--- RECORDS FOR THE TASK ---

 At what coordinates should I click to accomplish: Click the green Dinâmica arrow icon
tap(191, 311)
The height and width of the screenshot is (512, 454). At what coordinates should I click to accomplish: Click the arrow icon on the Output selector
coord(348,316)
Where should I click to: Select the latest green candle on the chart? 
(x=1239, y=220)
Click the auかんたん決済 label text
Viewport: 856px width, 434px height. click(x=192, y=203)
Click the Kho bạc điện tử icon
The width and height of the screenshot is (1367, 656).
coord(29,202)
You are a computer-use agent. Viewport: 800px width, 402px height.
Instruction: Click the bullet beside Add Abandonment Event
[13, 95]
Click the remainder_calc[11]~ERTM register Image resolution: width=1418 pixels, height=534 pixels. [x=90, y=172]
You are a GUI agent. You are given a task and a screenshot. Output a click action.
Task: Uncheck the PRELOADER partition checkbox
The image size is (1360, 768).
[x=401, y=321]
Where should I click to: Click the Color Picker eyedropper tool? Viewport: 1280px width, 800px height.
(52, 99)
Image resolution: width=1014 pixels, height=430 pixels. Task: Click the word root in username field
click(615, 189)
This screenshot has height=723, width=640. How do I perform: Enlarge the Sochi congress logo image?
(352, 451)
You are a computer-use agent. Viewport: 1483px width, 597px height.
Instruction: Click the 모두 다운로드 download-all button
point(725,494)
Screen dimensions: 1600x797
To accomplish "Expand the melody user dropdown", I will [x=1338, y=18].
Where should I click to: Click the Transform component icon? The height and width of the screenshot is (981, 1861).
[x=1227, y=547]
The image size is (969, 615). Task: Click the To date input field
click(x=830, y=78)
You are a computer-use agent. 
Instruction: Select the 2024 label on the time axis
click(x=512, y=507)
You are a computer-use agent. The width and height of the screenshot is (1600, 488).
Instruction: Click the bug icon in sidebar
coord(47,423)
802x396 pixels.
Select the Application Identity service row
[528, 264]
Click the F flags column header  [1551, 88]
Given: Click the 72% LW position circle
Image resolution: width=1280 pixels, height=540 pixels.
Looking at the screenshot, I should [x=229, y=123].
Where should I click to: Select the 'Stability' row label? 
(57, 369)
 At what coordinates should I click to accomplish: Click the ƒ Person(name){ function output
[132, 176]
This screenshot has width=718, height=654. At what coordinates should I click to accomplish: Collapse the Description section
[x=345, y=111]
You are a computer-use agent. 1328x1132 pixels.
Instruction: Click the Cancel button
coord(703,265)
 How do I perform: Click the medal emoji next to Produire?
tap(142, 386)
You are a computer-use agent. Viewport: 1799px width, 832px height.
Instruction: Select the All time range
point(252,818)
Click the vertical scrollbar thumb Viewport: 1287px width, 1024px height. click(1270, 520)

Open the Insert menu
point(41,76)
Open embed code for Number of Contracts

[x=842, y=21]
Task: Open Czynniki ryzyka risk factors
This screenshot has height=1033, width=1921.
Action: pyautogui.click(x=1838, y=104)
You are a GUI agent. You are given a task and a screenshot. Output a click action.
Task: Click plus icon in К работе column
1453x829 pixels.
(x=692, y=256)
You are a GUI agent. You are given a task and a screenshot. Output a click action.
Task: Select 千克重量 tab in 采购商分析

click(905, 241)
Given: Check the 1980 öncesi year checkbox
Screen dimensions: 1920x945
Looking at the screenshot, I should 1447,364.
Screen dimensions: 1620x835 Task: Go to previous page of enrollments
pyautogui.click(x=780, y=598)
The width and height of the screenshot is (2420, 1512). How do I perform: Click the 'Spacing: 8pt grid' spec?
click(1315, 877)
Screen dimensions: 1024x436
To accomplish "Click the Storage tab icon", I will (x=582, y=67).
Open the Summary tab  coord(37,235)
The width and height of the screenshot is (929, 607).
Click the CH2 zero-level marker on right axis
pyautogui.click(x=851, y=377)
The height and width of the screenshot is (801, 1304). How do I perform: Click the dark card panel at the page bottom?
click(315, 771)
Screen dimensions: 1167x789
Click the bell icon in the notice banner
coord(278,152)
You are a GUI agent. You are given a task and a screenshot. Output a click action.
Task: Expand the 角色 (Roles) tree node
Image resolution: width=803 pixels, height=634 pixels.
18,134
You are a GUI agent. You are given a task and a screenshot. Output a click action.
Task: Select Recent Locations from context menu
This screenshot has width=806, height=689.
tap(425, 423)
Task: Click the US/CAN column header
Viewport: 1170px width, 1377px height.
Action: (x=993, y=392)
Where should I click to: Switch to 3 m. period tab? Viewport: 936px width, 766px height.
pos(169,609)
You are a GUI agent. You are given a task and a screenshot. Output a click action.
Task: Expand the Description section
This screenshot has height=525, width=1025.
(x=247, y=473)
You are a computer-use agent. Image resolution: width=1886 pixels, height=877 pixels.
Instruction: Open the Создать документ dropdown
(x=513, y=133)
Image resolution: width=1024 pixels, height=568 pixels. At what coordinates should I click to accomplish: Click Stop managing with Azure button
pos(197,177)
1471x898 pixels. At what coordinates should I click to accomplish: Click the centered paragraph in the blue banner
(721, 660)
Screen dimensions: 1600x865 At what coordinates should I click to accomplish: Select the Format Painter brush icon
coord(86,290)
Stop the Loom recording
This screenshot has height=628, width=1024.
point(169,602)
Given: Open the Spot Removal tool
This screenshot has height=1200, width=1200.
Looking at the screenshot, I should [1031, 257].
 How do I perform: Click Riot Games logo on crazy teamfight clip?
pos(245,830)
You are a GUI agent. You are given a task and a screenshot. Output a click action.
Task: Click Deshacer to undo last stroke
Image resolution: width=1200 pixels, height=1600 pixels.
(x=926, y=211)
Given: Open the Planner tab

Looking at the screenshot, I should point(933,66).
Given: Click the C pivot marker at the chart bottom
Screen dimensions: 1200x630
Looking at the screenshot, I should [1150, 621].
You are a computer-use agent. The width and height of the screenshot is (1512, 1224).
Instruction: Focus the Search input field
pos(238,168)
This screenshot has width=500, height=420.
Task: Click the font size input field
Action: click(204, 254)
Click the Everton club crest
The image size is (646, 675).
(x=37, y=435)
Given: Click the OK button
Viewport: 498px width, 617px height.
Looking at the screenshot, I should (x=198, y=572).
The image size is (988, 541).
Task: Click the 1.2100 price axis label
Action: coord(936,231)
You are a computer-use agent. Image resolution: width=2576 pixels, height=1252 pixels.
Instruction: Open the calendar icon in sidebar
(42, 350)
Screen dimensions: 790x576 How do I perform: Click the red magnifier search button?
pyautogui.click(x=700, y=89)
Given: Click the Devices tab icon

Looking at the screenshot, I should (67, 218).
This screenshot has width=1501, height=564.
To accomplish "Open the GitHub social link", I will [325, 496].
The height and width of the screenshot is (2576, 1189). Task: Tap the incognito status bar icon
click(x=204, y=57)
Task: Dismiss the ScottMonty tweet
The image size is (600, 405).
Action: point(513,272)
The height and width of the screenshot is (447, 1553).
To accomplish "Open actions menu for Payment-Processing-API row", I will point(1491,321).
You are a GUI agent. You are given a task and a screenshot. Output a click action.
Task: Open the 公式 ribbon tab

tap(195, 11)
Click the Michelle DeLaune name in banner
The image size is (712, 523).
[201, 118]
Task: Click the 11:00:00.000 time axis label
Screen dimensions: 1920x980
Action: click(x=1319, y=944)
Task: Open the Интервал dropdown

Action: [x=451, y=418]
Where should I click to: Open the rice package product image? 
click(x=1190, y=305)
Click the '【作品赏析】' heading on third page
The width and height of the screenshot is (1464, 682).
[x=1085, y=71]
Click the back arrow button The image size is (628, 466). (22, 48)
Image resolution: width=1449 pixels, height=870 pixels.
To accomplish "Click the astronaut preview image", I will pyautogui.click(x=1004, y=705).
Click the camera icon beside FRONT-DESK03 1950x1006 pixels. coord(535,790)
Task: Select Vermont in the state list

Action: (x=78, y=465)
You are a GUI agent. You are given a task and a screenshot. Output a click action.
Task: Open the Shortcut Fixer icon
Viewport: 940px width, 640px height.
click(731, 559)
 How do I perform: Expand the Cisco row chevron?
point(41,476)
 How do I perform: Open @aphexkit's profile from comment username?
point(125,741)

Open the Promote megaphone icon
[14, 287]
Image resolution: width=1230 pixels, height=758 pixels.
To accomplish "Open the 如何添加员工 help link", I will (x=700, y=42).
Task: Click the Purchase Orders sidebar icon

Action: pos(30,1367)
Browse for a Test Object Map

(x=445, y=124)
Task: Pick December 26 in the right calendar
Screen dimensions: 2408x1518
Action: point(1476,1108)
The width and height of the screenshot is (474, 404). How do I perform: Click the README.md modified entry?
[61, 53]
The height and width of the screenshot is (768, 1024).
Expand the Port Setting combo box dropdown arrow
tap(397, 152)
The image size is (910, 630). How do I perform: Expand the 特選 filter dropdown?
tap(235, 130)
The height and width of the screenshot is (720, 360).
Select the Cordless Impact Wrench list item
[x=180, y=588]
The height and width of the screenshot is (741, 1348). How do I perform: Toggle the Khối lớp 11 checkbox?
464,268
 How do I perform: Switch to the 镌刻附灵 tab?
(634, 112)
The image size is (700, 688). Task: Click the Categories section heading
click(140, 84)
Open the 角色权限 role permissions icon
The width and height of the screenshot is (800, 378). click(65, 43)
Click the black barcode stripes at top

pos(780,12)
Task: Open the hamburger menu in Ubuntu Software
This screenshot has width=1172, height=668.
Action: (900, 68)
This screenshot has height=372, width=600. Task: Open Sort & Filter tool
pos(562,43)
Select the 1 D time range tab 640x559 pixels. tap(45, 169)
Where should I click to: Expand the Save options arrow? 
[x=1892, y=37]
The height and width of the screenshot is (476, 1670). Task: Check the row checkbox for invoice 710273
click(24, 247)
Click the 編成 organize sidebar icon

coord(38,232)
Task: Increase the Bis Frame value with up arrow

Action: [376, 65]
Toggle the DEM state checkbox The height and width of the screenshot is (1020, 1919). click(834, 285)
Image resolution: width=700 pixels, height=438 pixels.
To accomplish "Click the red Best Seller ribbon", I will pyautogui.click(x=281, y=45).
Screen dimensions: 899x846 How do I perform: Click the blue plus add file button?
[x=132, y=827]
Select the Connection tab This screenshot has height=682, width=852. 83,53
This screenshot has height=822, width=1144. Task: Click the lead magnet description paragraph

--- REQUIRED ACTION ---
Please, from the entries above, set down exactly the lines from the one containing "Screen dimensions: 1024x436" through the one containing "Task: Expand the 角色 (Roles) tree node", and only those.

--- ANSWER SECTION ---
Screen dimensions: 1024x436
To accomplish "Click the Storage tab icon", I will (x=582, y=67).
Open the Summary tab  coord(37,235)
The width and height of the screenshot is (929, 607).
Click the CH2 zero-level marker on right axis
pyautogui.click(x=851, y=377)
The height and width of the screenshot is (801, 1304). How do I perform: Click the dark card panel at the page bottom?
click(315, 771)
Screen dimensions: 1167x789
Click the bell icon in the notice banner
coord(278,152)
You are a GUI agent. You are given a task and a screenshot. Output a click action.
Task: Expand the 角色 (Roles) tree node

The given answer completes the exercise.